> [WORK TO COMPLETE] Continue the article below about CMS refusing to delay Round Two of competitive bidding, picking up right after its final sentence.

> [TEXT]
CMS Refuses Round Two Administrative Delay Request

Tavenner says CMS will void contracts of unlicensed Tenn. bid winners.

After receiving a letter from 227 lawmakers calling for CMS Administrator Marilyn Tavenner to delay implementation of Round Two of competitive bidding due to various problems found with winning bidders, CMS will not implement an administrative delay of Round Two of competitive bidding.

That said, Tavenner said in a response to a similar letter from the Tennessee delegation that CMS would void the contracts for bid winners in Tennessee that did not have the necessary state licenses. This would amount to roughly 30 of the 98 suppliers contracted via Round Two.

The Administrator said that CMS contracts with “carefully screened” suppliers that are accredited, financially sound and meet “state licensing standards,” and implied that the suppliers that were not licensed had failed to meet that requirement because certain “states change their licensing requirements or reinterpret existing ones during the supplier bidding process.”

The letter from the 227 lawmakers, which was organized by Rep. Glenn “GT” Thompson (R-PA), as well as the Tennessee delegation’s letter, came after analysis in early May showed that more than 30 percent of Round Two contract holders did not possess licenses or permits in some or all of the states for which they held contracts.

For instance, more than 20 percent of all contract winners in Tennessee do not have licenses required by the Volunteer State to legally provide services to patients.

> [COLLECTED DATA]
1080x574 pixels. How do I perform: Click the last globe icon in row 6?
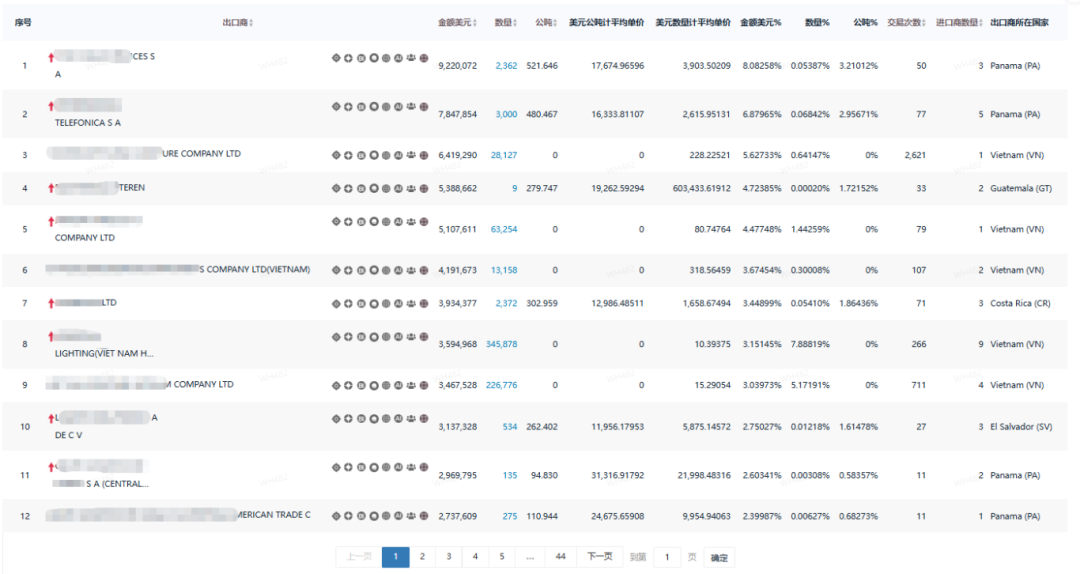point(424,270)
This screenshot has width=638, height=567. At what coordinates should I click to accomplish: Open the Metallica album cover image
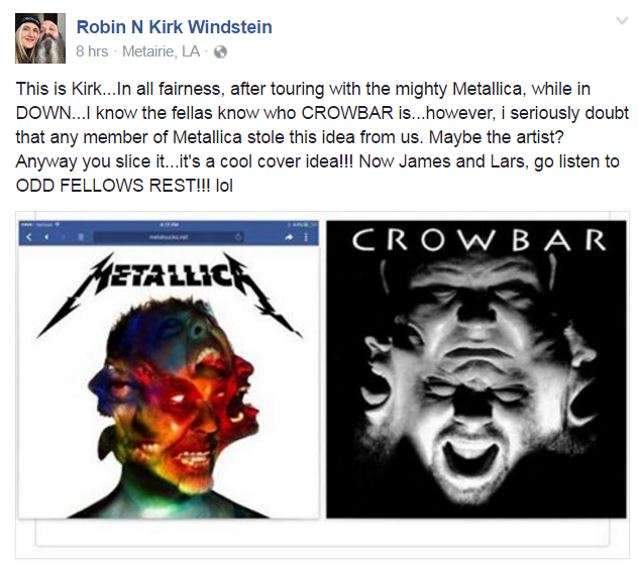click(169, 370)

> [RESULT OF THIS TASK]
Other examples exposed by the analysis:

  • Fifty-two percent of contracted suppliers in Washington, Baltimore and Philadelphia bid areas lack the required RSA license to provide DMW services in the state of Maryland.
  • Twenty-eight of the 79 providers that signed contracts for Richmond, Va. do not have required Board of Pharmacy permits.
  • In South Carolina, more than 50 percent of providers holding contracts do not possess the required licenses or permits.
  • More than 90 contracts for Ohio were signed by companies not qualified to provide services to beneficiaries in the Buckeye State.

Thompson criticized Tavenner for failing to address the failures and abuses that have occurred under Round Two.

“CMS has broken its own rules and the Administrator has neither addressed how these abuses occurred nor what corrective actions the agency will take,” he said. “Unfortunately these failures are not limited to Tennessee, rather they illustrate widespread systemic flaws that have plagued the program.  If the Administrator is incapable of rectifying this situation before July 1, alternative actions must be considered.”